**What you should do**. Scan the records below. Copy every line in which the word "Δεκέμβριος" appears.

**Excerpts from a dataset**.
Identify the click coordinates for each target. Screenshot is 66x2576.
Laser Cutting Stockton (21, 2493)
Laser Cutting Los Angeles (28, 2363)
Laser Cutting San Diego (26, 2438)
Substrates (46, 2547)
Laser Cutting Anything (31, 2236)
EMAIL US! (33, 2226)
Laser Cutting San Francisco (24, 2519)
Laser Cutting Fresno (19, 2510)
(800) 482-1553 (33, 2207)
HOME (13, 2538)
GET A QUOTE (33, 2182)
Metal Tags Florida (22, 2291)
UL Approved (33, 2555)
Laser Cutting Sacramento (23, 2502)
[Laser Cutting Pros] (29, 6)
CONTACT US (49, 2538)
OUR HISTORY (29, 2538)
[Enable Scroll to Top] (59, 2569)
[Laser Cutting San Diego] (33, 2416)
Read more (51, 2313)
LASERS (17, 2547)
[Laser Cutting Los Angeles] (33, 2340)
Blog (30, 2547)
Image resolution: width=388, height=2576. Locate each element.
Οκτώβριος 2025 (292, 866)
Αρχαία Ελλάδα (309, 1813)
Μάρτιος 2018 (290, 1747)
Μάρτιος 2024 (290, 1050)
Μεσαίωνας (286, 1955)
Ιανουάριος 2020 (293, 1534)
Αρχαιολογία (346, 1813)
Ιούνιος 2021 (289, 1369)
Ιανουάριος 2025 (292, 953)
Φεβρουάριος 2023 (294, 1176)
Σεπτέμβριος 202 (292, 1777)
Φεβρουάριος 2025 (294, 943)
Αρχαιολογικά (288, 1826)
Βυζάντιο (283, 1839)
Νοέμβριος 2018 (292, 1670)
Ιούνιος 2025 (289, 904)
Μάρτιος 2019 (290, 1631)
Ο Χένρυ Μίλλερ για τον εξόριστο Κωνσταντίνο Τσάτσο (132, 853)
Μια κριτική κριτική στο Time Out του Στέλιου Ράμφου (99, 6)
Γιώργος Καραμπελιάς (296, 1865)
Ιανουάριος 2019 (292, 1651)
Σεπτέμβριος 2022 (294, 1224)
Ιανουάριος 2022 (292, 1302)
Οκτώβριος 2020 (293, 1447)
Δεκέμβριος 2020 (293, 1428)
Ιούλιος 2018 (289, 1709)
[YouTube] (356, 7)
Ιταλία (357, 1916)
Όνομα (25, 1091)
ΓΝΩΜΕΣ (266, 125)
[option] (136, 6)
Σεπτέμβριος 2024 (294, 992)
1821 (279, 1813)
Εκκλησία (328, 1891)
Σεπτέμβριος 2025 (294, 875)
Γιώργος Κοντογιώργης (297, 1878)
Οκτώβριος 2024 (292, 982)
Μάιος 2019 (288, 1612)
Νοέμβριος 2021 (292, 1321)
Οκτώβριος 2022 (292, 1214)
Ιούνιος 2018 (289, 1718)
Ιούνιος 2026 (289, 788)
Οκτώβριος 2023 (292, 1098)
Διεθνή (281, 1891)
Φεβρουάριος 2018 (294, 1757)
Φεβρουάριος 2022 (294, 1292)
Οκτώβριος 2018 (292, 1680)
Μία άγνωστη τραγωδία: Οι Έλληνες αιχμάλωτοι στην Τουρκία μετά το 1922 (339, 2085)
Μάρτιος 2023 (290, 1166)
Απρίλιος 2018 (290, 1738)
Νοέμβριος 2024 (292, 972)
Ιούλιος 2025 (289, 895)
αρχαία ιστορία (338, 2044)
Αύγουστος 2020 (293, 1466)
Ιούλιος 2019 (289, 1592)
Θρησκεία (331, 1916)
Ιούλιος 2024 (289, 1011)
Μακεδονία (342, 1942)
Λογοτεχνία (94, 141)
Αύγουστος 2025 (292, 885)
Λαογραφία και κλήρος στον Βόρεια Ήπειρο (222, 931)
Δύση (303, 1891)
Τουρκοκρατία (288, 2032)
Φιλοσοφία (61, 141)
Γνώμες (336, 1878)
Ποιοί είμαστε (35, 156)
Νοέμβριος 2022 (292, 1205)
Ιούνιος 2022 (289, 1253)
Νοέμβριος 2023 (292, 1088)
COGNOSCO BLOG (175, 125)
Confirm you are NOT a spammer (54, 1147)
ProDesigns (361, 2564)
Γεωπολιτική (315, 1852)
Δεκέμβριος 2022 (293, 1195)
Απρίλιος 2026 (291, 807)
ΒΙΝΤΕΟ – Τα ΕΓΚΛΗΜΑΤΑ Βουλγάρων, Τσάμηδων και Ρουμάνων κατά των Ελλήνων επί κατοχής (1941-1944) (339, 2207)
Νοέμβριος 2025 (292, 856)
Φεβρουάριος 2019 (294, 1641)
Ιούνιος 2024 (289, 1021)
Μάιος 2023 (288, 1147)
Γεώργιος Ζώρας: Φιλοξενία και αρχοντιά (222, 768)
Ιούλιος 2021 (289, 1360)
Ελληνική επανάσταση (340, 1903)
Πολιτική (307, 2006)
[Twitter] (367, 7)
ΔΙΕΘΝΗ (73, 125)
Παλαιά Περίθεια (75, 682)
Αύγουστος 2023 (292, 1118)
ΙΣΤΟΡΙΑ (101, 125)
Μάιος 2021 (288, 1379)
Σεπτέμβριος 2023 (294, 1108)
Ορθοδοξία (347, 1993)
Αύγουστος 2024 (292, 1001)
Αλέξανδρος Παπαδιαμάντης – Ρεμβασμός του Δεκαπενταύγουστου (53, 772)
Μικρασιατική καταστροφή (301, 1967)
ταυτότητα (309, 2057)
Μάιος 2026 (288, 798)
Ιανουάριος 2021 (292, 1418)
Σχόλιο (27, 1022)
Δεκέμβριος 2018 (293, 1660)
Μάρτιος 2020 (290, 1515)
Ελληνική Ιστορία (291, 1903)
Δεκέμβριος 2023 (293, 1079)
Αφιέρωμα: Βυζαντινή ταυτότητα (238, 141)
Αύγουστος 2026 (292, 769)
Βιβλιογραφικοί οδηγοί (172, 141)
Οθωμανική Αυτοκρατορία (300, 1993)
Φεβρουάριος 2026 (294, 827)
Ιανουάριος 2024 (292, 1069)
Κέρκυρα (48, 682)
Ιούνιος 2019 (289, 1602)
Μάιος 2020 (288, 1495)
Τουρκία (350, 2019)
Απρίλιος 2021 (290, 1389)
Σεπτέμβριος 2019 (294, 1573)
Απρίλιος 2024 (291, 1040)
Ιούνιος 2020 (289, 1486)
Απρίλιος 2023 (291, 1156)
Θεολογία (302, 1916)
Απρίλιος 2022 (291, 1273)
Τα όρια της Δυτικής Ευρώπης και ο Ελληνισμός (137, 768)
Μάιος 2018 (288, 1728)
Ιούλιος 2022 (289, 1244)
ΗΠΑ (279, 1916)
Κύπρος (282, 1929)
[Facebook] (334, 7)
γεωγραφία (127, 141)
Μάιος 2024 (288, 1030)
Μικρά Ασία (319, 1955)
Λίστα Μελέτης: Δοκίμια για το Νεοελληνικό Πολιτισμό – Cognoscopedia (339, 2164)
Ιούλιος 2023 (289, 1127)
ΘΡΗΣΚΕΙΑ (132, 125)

**Expected answer**.
Δεκέμβριος 2020 (293, 1428)
Δεκέμβριος 2022 (293, 1195)
Δεκέμβριος 2018 (293, 1660)
Δεκέμβριος 2023 (293, 1079)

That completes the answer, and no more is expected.